Will removing my CheckPeople profile affect my credit?

No. CheckPeople is a people-search site and has no connection to credit reporting agencies (Experian, Equifax, TransUnion). Credit data is separate from people-search data. Opting out of CheckPeople has no effect on your credit file or credit score.

How often does CheckPeople update its data?

CheckPeople re-ingests from public records and commercial data vendors periodically. Unlike high-traffic sites that may update daily, CheckPeople typically updates on a weekly to monthly cycle. Data reappearance risk is lower than top-tier sites but still present within 90–180 days of a removal.

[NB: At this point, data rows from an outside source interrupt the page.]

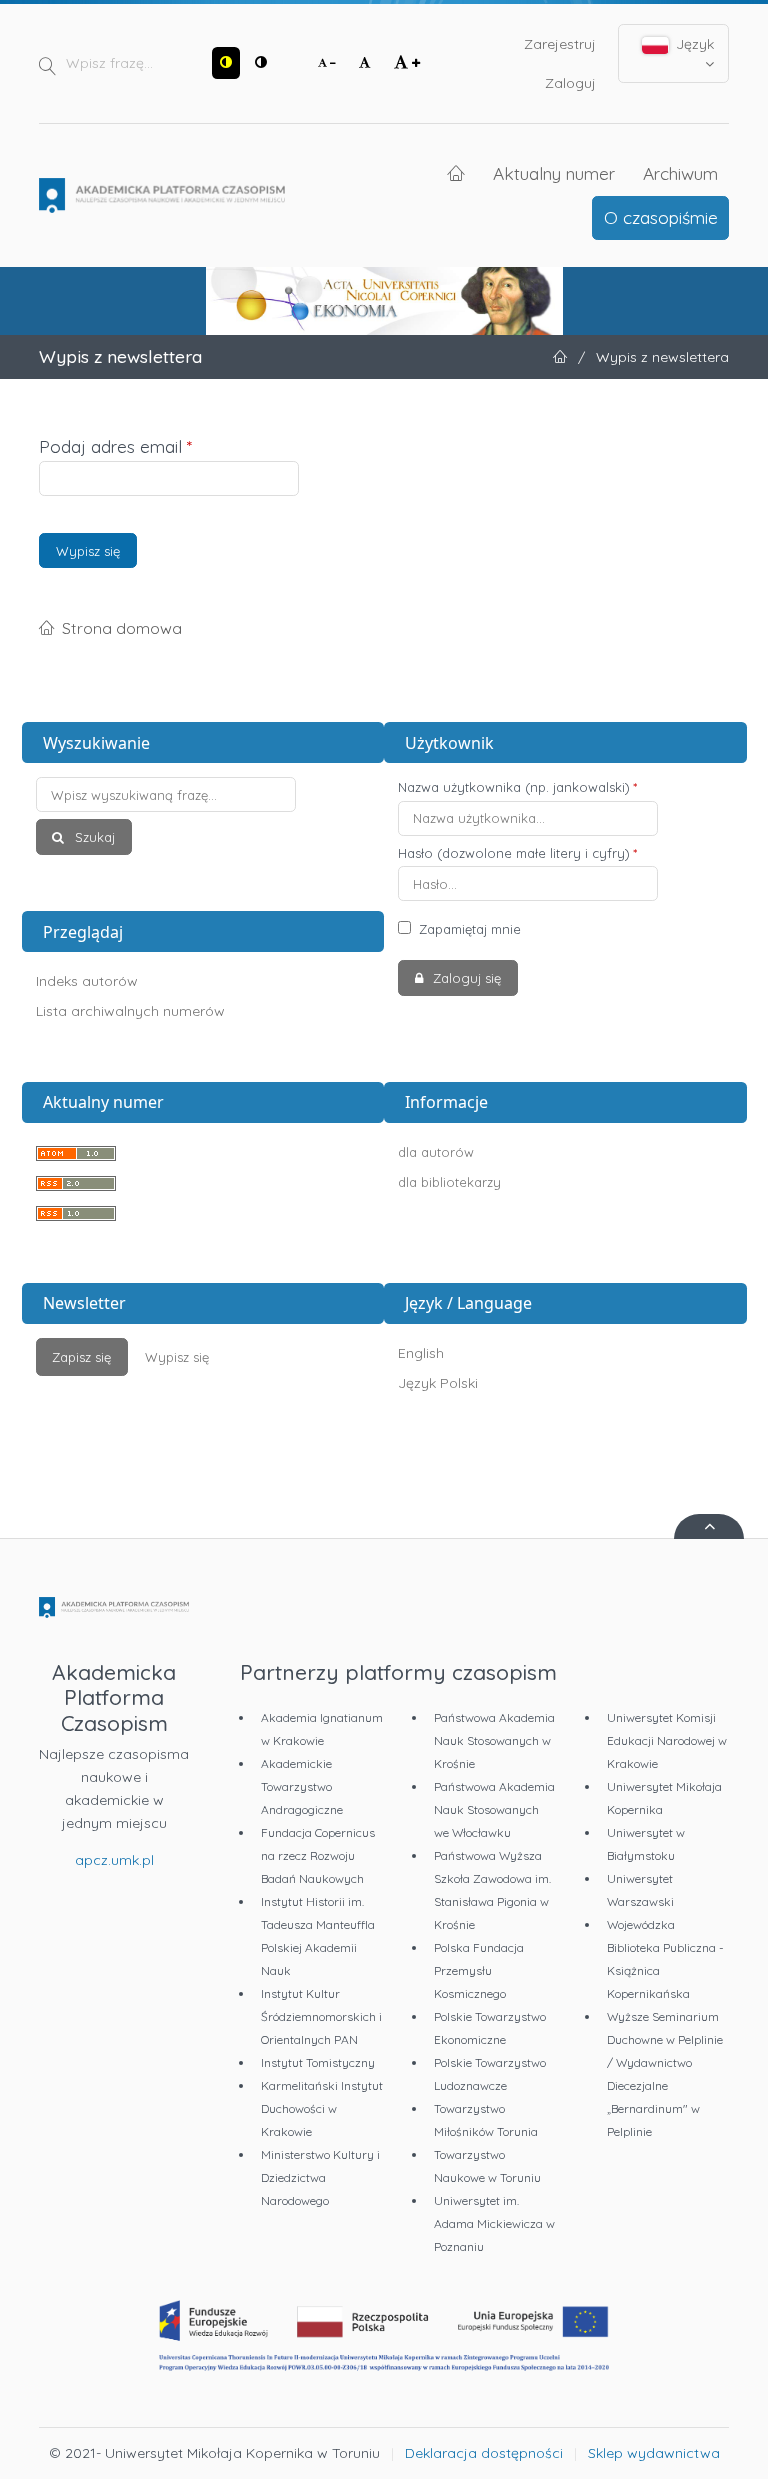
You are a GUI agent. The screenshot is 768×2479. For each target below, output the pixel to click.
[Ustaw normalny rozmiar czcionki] (365, 63)
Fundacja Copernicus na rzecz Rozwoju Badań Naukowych (318, 1855)
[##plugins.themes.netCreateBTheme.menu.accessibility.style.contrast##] (226, 63)
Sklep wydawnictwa (654, 2453)
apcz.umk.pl (114, 1860)
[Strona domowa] (162, 196)
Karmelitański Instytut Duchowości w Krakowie (322, 2108)
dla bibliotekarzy (449, 1182)
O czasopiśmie (661, 217)
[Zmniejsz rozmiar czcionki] (327, 63)
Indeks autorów (87, 981)
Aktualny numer (554, 173)
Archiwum (680, 173)
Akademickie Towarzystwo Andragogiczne (302, 1786)
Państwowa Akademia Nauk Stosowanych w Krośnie (494, 1740)
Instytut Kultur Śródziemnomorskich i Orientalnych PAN (321, 2016)
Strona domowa (122, 628)
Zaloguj (570, 83)
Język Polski (438, 1383)
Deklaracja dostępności (484, 2453)
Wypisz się (88, 551)
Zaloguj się (465, 978)
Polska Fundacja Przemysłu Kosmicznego (479, 1970)
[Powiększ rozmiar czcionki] (407, 63)
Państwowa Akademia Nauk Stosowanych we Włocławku (494, 1809)
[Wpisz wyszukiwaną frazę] (203, 794)
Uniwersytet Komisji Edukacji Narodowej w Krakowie (667, 1740)
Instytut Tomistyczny (318, 2062)
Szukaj (93, 837)
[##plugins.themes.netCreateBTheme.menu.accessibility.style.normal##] (261, 63)
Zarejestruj (560, 44)
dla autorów (436, 1152)
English (421, 1353)
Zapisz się (81, 1357)
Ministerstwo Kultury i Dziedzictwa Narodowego (320, 2177)
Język (693, 44)
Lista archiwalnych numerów (130, 1011)
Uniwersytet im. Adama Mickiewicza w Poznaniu (494, 2223)
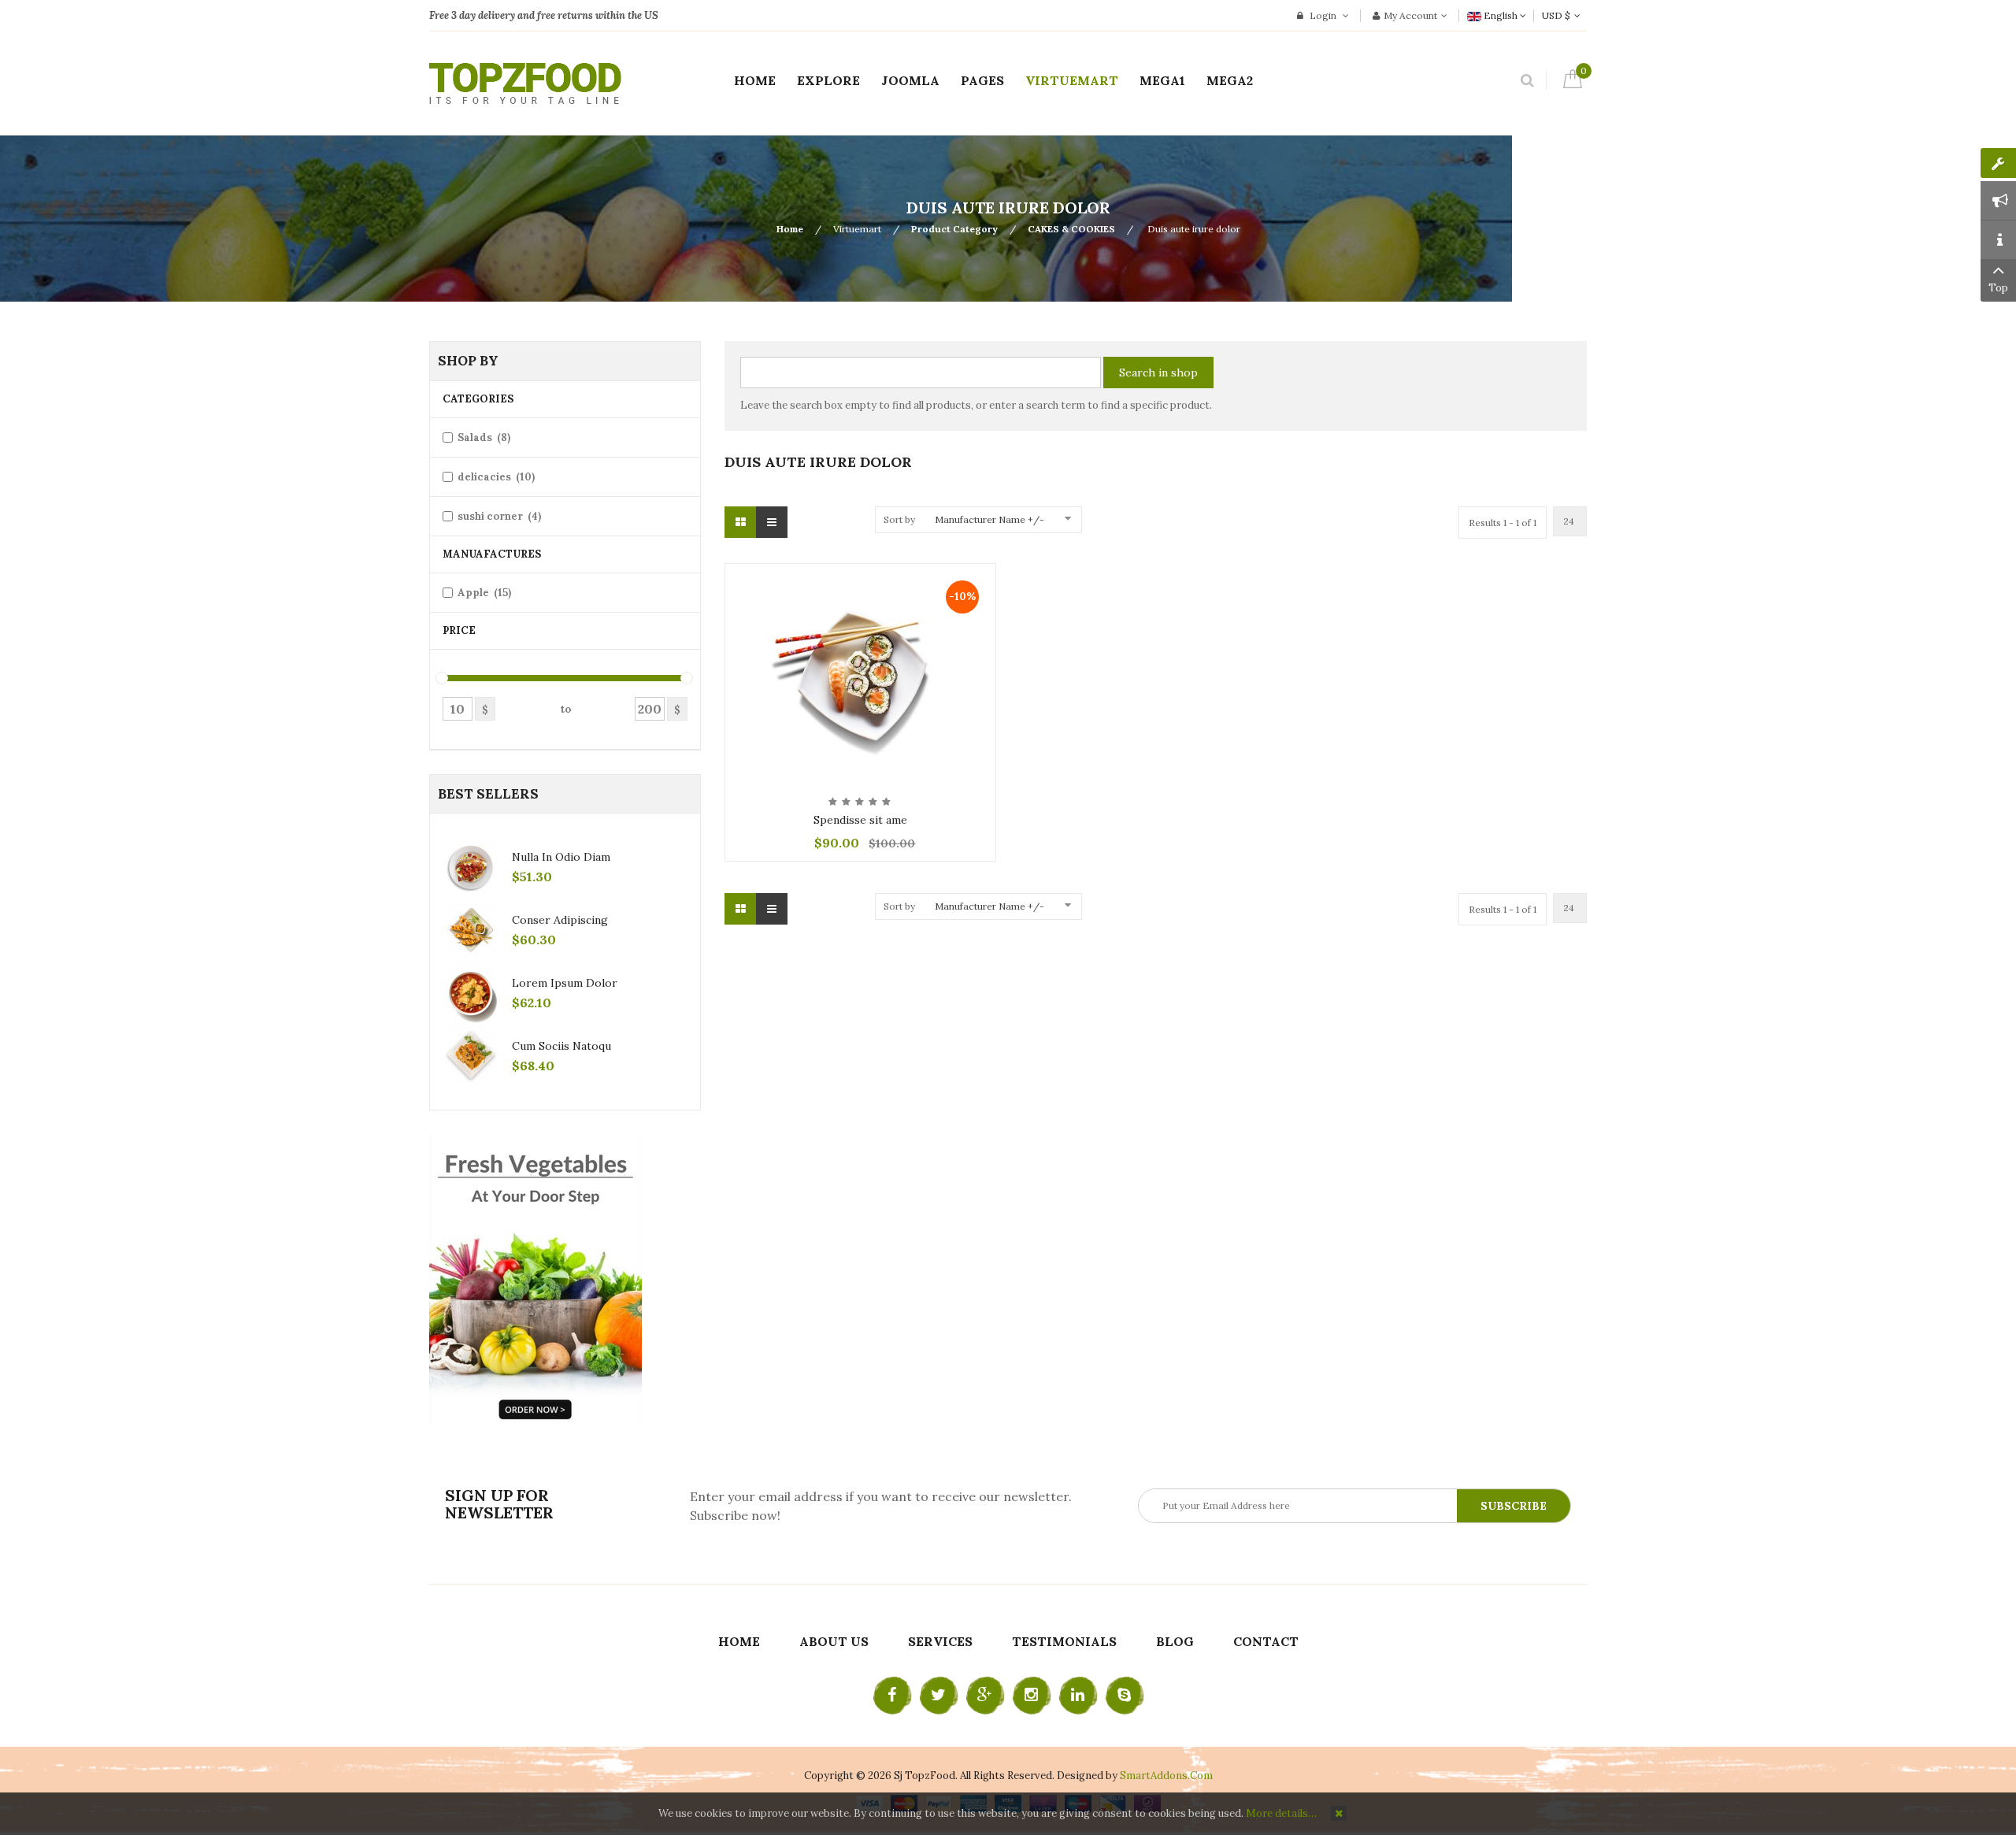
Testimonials (1064, 1641)
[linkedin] (1078, 1695)
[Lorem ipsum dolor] (470, 993)
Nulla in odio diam (561, 857)
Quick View (860, 576)
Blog (1175, 1641)
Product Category (954, 229)
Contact (1266, 1641)
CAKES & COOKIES (1071, 229)
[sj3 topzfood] (525, 83)
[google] (985, 1695)
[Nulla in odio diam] (470, 867)
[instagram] (1031, 1695)
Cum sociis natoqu (561, 1046)
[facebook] (892, 1695)
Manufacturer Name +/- (989, 519)
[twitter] (938, 1695)
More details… (1281, 1813)
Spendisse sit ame (860, 820)
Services (940, 1641)
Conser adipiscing (560, 920)
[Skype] (1124, 1695)
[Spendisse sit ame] (860, 673)
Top (1998, 288)
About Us (834, 1641)
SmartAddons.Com (1166, 1775)
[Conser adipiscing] (470, 930)
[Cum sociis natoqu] (470, 1056)
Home (789, 229)
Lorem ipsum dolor (564, 983)
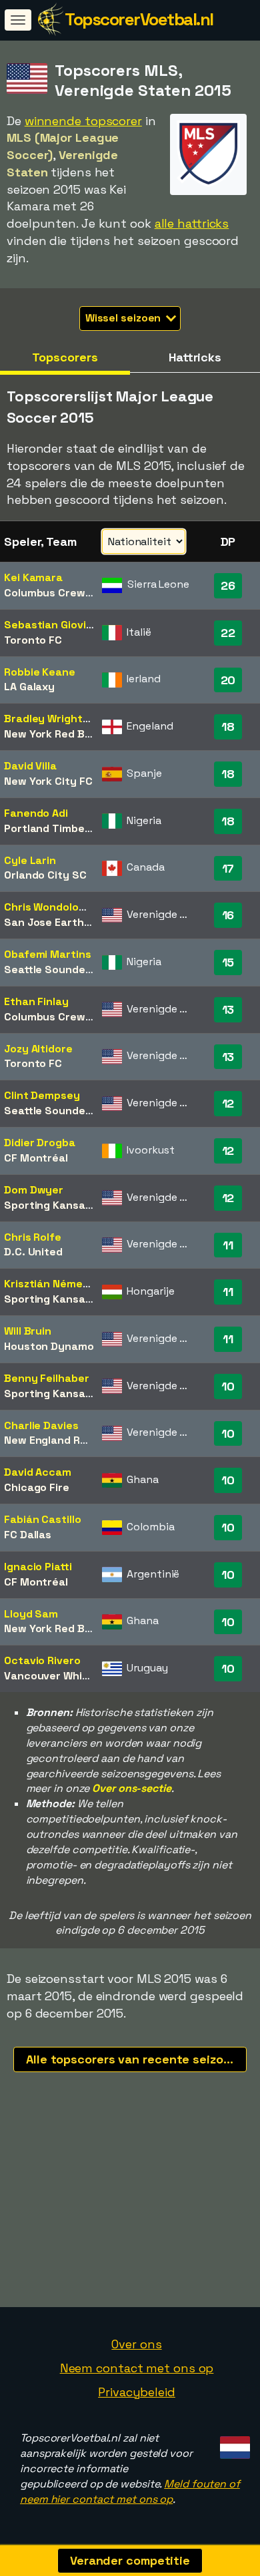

Is CheckPeople the same as TruthFinder?

No. CheckPeople and TruthFinder are separate companies with separate opt-out systems, despite similar-looking interfaces and heavily overlapping data. TruthFinder is owned by Mojo Holdings, the same parent company as BeenVerified and Instant Checkmate. CheckPeople appears to be independently operated with no corporate relationship to Mojo Holdings. Both services require entirely separate opt-out requests — submitting a TruthFinder removal does not affect your CheckPeople profile, and vice versa. If you have only removed yourself from one, you remain visible on the other.